Supplied passage
------------

Post-crisis reconciliation

A remarkable phenomenon is observed in the aftermath: once the fear has passed, certain members of the intellectual classes become aware that they sought no information at the time beyond the official sources of the capitalist system. This awareness accompanies their re-anchoring, their exit from fear. They then become capable again of perceiving multiple explanations and exit from belief in a unique explanation.

Toward a pedagogy of presence

These observations fundamentally question our approach to critical thinking. If we advocate for citizen emancipation, what needs to be worked on is not so much information or journalistic techniques, but the quality of presence.

The challenge lies in fundamental work on oneself: understanding the different aspects of our personality, identifying what frightens us, why and where it comes from. Training in critical thinking passes less through journalistic techniques or “fact-checking,” which often constitutes the opposite of critical thinking, than through shared reflection on presence to oneself and grounding in oneself.

It is at the heart of this grounding that the capacity is born to not need a single explanation to socialize. This presence allows us to exist in a social space without feeling obliged to accept all its rules to belong to it. It constitutes a form of personal legitimacy, a feeling of presence to oneself that grounds authentic critical thinking.

Information as an inner mirror

Cultivating presence proves essential to ground critical thinking, individual emancipation and a truly democratic society, that is to say diversified in all its aspects. For the question is not informational but existential: it concerns our gaze on information rather than information itself.

------------

Given entries

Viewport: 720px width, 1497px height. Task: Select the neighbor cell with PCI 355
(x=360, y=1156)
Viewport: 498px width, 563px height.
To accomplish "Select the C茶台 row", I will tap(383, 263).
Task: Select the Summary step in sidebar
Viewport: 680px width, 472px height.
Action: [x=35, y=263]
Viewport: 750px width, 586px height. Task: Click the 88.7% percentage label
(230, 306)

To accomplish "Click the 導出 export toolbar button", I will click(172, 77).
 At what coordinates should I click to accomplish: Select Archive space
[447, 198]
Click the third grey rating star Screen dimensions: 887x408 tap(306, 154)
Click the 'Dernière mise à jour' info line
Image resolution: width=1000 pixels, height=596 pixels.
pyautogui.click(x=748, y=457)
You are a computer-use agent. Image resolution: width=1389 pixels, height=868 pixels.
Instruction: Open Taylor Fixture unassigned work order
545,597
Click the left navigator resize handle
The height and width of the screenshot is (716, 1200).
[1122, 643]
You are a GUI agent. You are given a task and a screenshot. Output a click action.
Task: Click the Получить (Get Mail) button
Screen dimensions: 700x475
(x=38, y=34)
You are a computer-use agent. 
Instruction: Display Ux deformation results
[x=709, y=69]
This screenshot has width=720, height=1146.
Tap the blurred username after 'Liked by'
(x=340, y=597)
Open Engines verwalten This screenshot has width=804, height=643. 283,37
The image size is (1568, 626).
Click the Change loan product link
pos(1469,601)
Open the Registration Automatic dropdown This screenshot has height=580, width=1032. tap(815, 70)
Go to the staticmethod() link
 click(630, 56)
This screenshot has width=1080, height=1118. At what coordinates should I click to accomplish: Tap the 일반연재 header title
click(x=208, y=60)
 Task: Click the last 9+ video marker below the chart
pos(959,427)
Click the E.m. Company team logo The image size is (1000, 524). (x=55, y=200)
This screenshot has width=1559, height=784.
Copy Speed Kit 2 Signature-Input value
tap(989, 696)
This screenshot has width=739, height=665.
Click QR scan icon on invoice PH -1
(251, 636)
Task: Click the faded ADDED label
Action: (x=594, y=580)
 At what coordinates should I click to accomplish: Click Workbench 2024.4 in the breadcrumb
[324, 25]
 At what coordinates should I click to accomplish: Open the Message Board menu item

------------

What is required
Extract word for word the stretch from "The challenge lies" through "grounding in oneself." in the passage on presence and critical thinking.

Task output
The challenge lies in fundamental work on oneself: understanding the different aspects of our personality, identifying what frightens us, why and where it comes from. Training in critical thinking passes less through journalistic techniques or “fact-checking,” which often constitutes the opposite of critical thinking, than through shared reflection on presence to oneself and grounding in oneself.